The chances of getting Lyme disease are highest during times of the year when ticks are most active — which are the same months when people and their pets are most active outdoors. Traditionally, tick season was from March to mid-May and from mid-August to November, but climate change is expanding tick season so that it lasts almost throughout the entire year. This means that the best way to deal with Lyme disease is to be constantly alert to ticks and to not get bitten by them in the first place.

Humans are not the only animal that can become infected with Lyme disease. Dogs, horses and occasionally cattle can get it, too. A variety of wildlife can also become infected with Lyme disease, particularly mice, chipmunks, squirrels, opossums and raccoons.
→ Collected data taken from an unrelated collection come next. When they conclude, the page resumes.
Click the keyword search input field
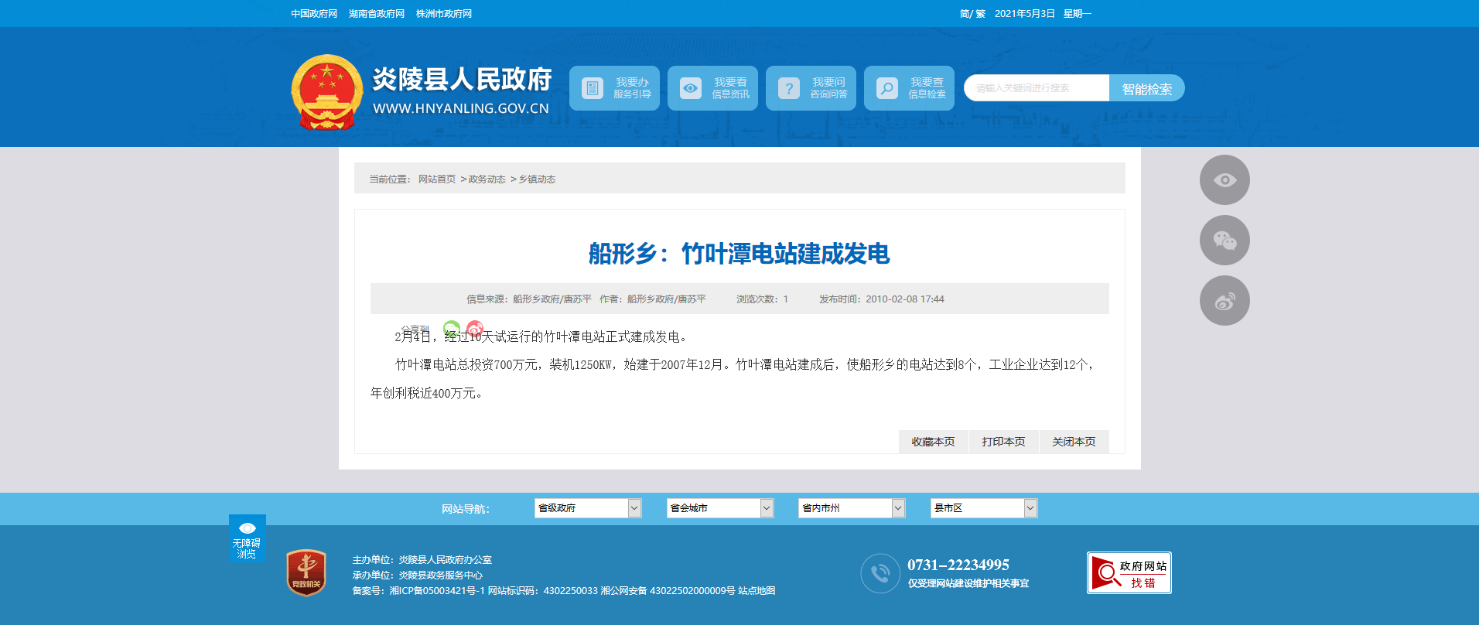The height and width of the screenshot is (625, 1479). (1037, 88)

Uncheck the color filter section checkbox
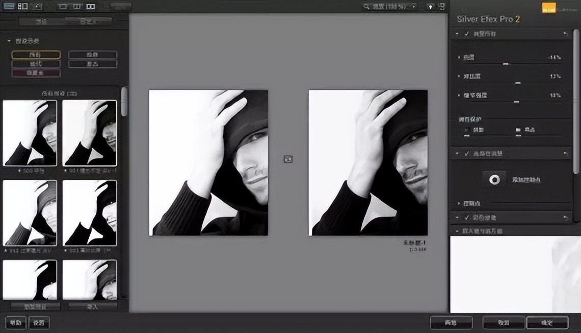pyautogui.click(x=467, y=218)
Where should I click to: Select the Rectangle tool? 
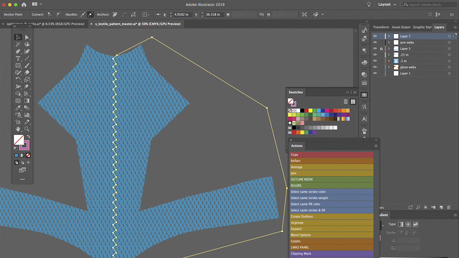click(x=18, y=66)
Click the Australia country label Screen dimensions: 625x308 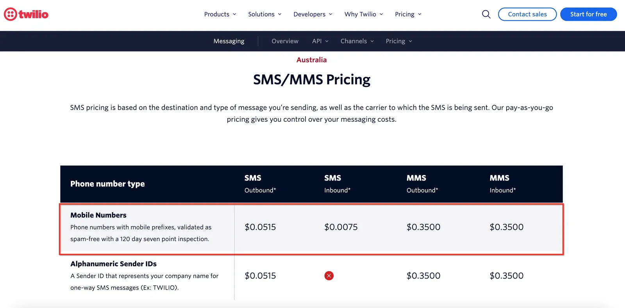(311, 60)
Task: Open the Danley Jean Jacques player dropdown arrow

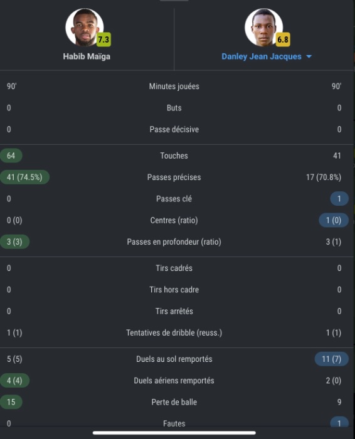Action: pyautogui.click(x=309, y=56)
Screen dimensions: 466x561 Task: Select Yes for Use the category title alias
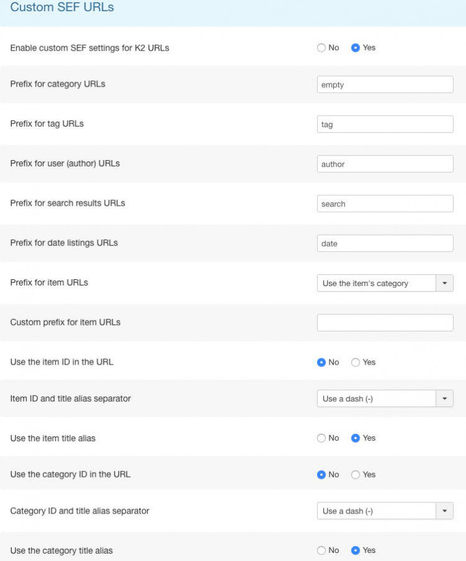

Curiously, although deer, such as white-tailed deer, can become infected with B. burgdorferi, they are considered to be ‘noncompetent reservoirs’ for this pathogen because they are cannot efficiently harbor and transmit B. burgdorferi. Of course, this raises an important question: why don’t white-tailed deer get Lyme disease too?

To answer this question, a team of researchers based at the University of Massachusetts Amherst (UMass) investigated, hoping that by solving this mystery, they may discover a new way to successfully treat this infection in humans.

“Deer are vitally important to the survival of deer ticks, but they are not involved with transmitting the Lyme bacteria, Borrelia burgdorferi”, senior author of the study, Stephen Rich, a professor of microbiology at UMass and executive director at the New England Center of Excellence in Vector-Borne Diseases (NEWVEC), said in a statement. Professor Rich is an expert in zoonotic diseases, which are diseases that originate in or are maintained in natural animal populations, but which can spill over into human populations. His main focus is on zoonotic diseases that are spread by blood-sucking arthropods such as mosquitoes and ticks.

“We are the accidental host”, Professor Rich explained. “The ticks that bite us are actually looking for a deer because that’s where they breed. Without the deer, you don’t have ticks. But if you had only deer, you wouldn’t have any Lyme.”

Curiously, we’ve known that ticks removed from deer are not infected with Lyme bacteria.

“We’ve known for some time that ticks taken from white-tailed deer are not infected, and we speculated that something about the deer prevented those ticks from becoming infected”, Professor Rich explained. “But until publication of our paper, no one had done the experiment to show that deer blood — specifically the serum component of white-tailed deer blood — kills Lyme.”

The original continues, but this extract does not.